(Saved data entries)
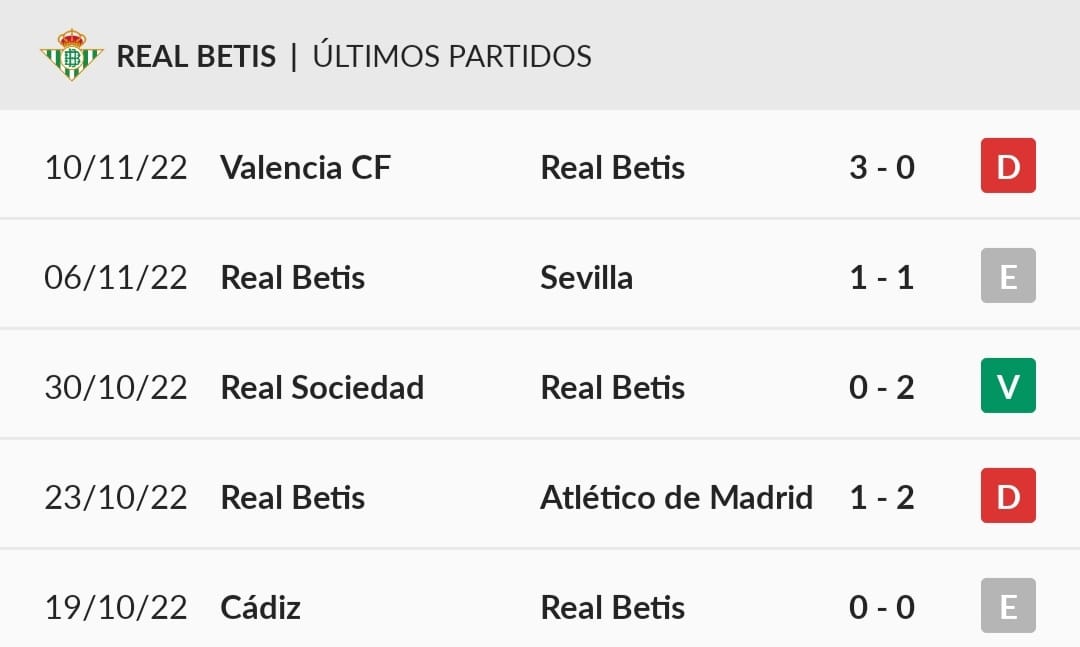The height and width of the screenshot is (647, 1080).
Task: Click the ÚLTIMOS PARTIDOS heading text
Action: point(452,55)
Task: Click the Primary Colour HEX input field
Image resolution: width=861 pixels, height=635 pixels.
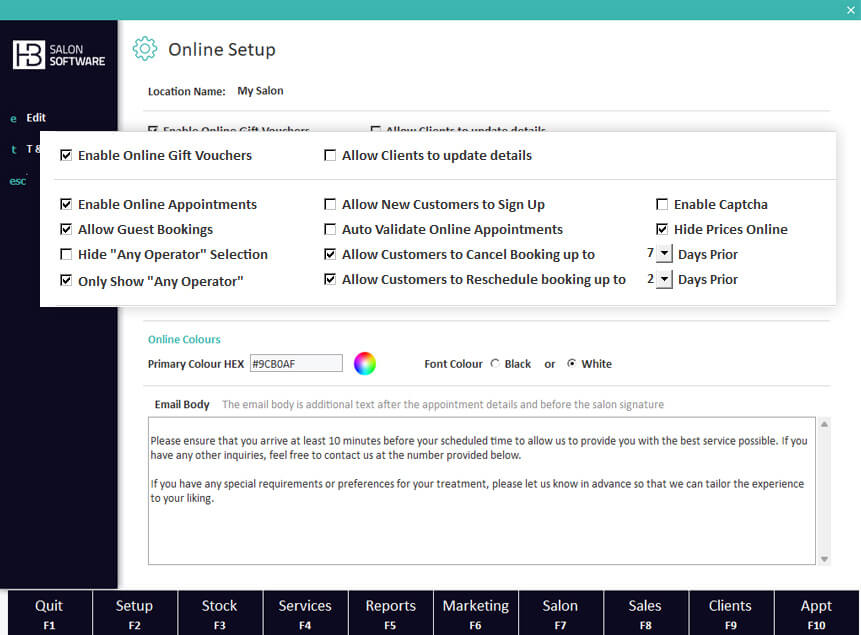Action: pos(296,364)
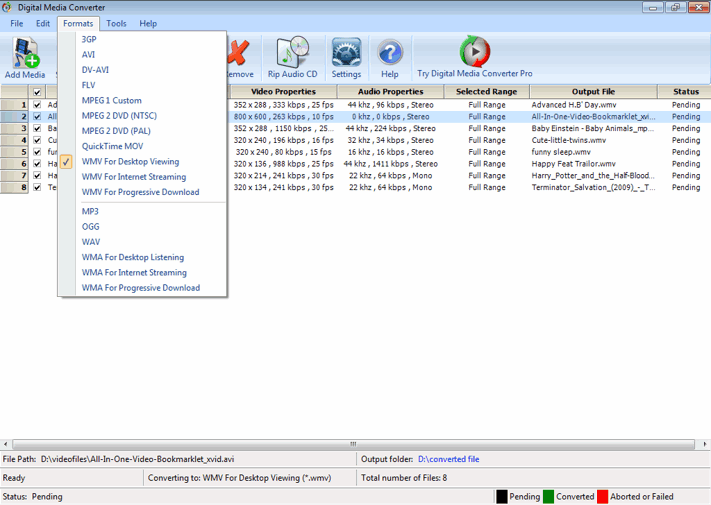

* **Task requirements**:
Starting at the line that contains "Task: Click the Primary" and ending with the last line of the data, transcribe every line exactly; skip the pictures.

* **Answer section**:
Task: Click the Primary Colour HEX input field
Image resolution: width=861 pixels, height=635 pixels.
Action: pos(296,364)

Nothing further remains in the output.